Silence all Palestinian political voices



Muhammad Kanaaneh

The real delegitimisation: Apartheid Israel targets Palestinian citizens’ political activism

By Ben White, MEMO
April 13, 2014

Last week, Palestinian activist Muhammad Kanaaneh was due to address Tel Aviv University students at an event marking Land Day, a commemoration of the bloody state repression of anti-land expropriation protests in 1976. However, following pressure by right-wing Zionist activists, university authorities stepped in to ban Kanaaneh from delivering his speech on campus.

The opposition to Kanaaneh’s lecture, including from Members of the Knesset, was on the basis that he was a so-called “convicted terrorist”, apparently jailed for “involvement with” or “passing on information to” Hezbolllah. But few bothered to examine the claims being made about Kanaaneh, or look beyond the shouts of ‘terrorist’. To do so would be to reveal another side to this affair, beyond the repression of Palestinian political activism at Israeli academic institutions.

When Kanaaneh was arrested in February 2004, he was the then-General Secretary of Abnaa al-Balad (‘Sons of the Land’), a political movement mainly operating within the pre-1967 borders amongst Palestinians with Israeli citizenship. It rejects participation in the Knesset and supports a single, democratic state in all of historic Palestine.

Abnaa al-Balad’s activists have frequently been targeted by the state, something which should come as no surprise to those familiar with the State of Israel’s decades-long history of cracking down on those challenging its settler-colonial system of privilege and exclusion.

Kanaaneh and three others were prevented from meeting with family or lawyers for three weeks, a Shin Bet-imposed gag order maintained for a month after the arrests. Interrogation methods included “tying them to their chairs; depriving them of sleep…[and] providing them with inaccurate, misleading information about their basic legal rights.” Denied, as leading legal rights group Adalah put it, “their most basic rights”, Kanaaneh and his comrades experienced conditions in pre-trial detention harsh enough to prompt a hunger strike.

Despite public noise from security officials about ties to Hezbollah, Kanaaneh was ultimately indicted and convicted on the basis of a single charge of ‘contact with a foreign agent’ – a reference to a meeting with a Palestinian activist in Jordan. The Haifa district court sentenced him to two and a half years, later successfully appealed by the prosecution and raised to four and a half years. He was duly released in 2008 and welcomed home with much celebration from friends and activists.

Now by coincidence, on the same day Tel Aviv University banned Kanaaneh’s lecture, Nazareth District Court convicted former MK Said Naffaa of “visiting an enemy state and meeting with a foreign agent”. Naffaa had been charged in relation to a 2007 trip by a Druze delegation to Syria that he helped organise. The visit had not received Israeli Interior Ministry approval despite Naffaa’s initial application for travel permits.

said nuffaa mk

Naffaa [above] represented Balad in the Knesset 2007-2013, but in 2010 was stripped of his parliamentary immunity by committee vote, in order to facilitate the state’s charges against him.

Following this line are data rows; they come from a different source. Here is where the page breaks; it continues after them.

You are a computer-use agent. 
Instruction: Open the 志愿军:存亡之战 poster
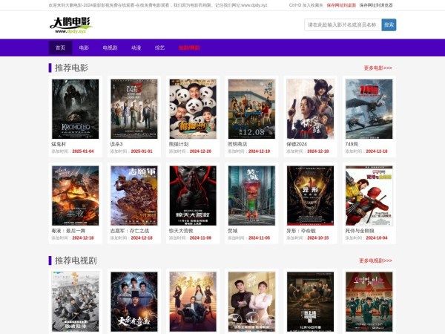134,195
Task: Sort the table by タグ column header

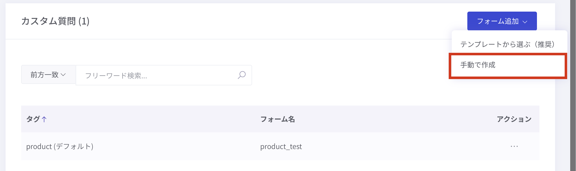Action: [33, 119]
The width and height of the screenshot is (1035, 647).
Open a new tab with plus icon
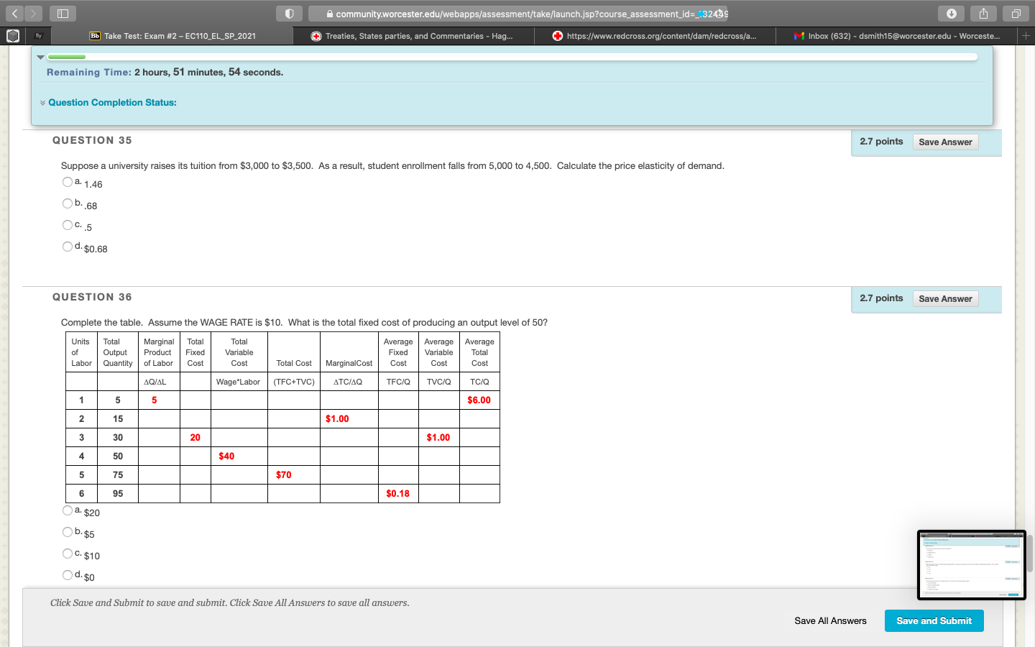(1026, 35)
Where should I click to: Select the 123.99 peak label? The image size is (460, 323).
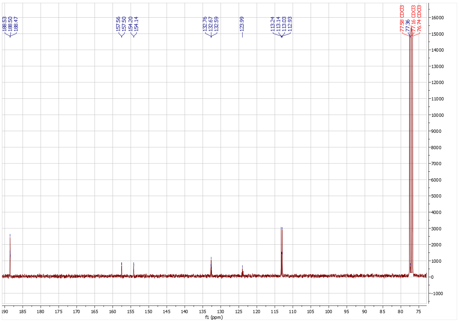[x=242, y=24]
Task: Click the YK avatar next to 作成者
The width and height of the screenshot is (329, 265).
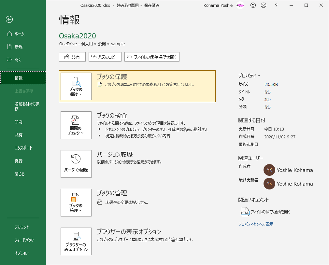Action: (269, 170)
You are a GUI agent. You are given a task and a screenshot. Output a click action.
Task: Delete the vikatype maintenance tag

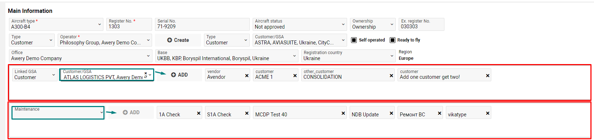click(x=487, y=113)
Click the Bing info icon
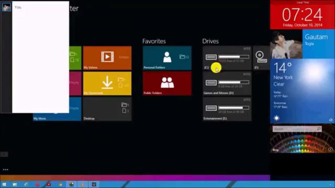 330,150
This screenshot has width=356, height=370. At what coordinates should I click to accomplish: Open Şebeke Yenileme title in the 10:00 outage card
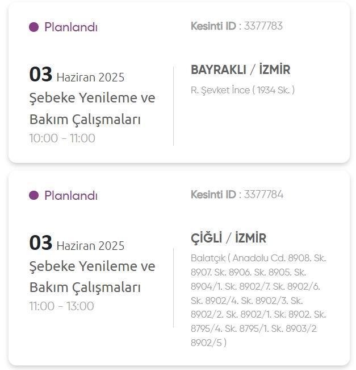pos(92,108)
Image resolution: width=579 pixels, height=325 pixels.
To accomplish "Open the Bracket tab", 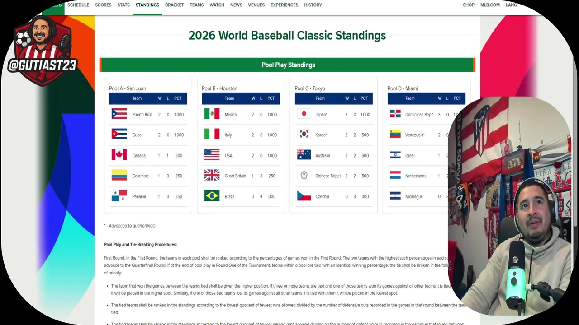I will click(x=174, y=5).
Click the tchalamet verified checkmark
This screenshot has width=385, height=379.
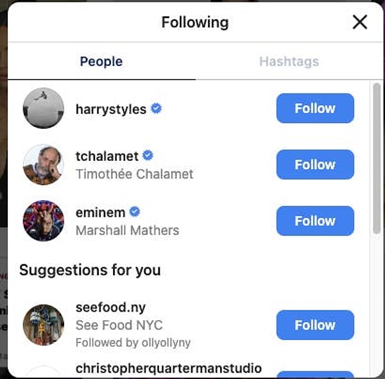pyautogui.click(x=148, y=156)
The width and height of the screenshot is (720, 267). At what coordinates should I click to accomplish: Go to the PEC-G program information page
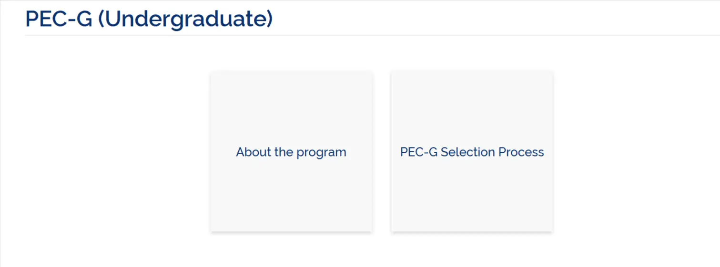291,152
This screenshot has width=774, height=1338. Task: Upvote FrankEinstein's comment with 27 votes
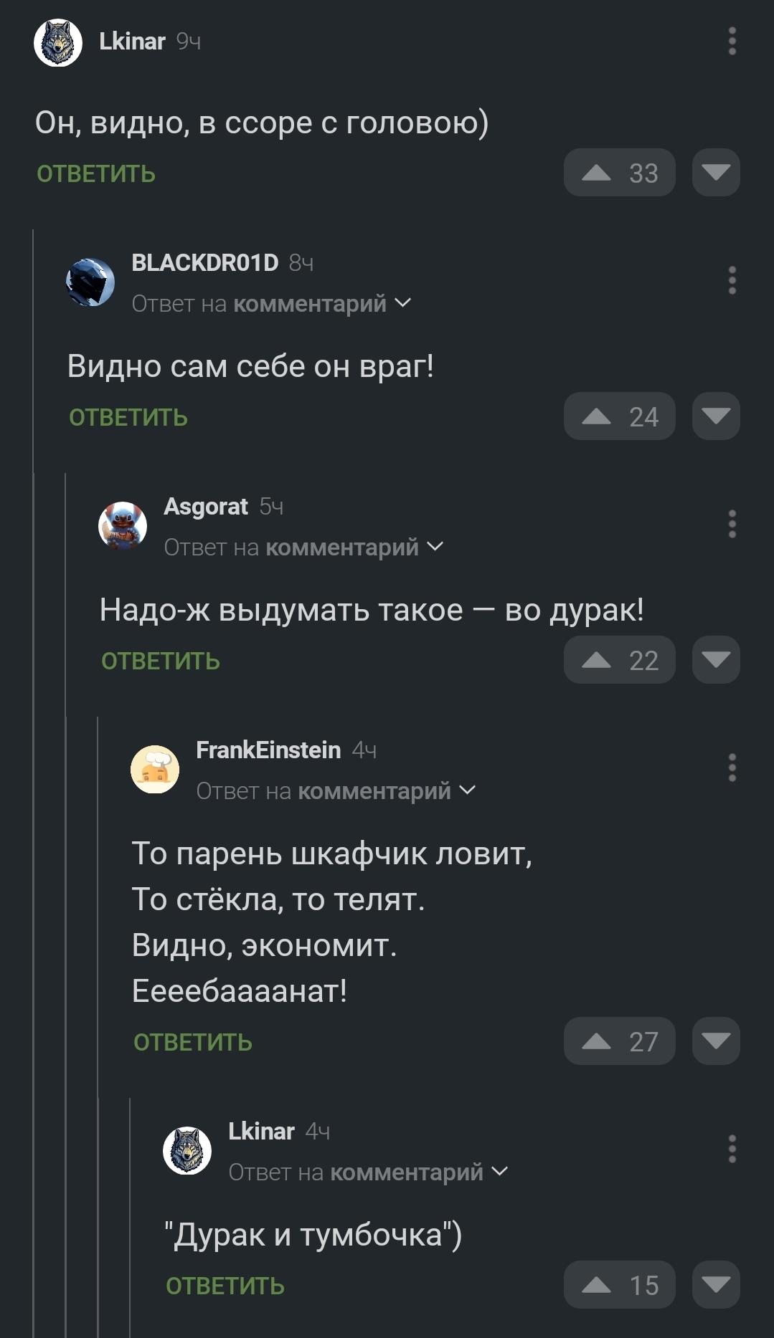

Naffaa pointed out that after his delegation to Syria, “a delegation of Christians went, and no one was prosecuted”, also citing “a number of visits by Jews to rabbis’ graves in Iraq, religious visits by Muslims to Saudi Arabia and religious trips by Christians and Circassians”.

An editorial in Haaretz at the time described the targeting of Naffaa as “an attempt…to warn off others”, with “the law barring MKs from visiting Arab countries…imped[ing] their efforts to engage in public activity on behalf of their voters”. The then-chair of the committee that removed Naffaa’s immunity had previously urged a “serious decision” about whether Arab parties “can continue to sit in the Israeli parliament, even while they operate against the country”.

The common thread in these and other cases is the politically-motivated targeting of Palestinian citizens by the state, under the framework of ‘security’ offences. One of the most serious examples is Ameer Makhoul, currently serving a nine-year sentence after being convicted of spying for Hezbollah. 18 months before his arrest, and as Palestinians in Israel protested the Gaza massacre, Israeli security officers told Makhoul that “next time” the community leader would “have to say goodbye to his family since he will leave them for a long time”.

More broadly, these examples are part of a picture of harassment that affects every level of political activism: from a Member of Knesset taken to court after participating in a West Bank protest, to a 23-year-old student in Haifa placed under house arrest for his social media updates. Palestinian activists under military rule in the West Bank and Gaza Strip, of course, are detained without trial, tortured, and killed. A picture of repression that undermines Israel’s ‘democratic’ propaganda, and shows the extent to which an apartheid regime will go in order to protect an unjust system.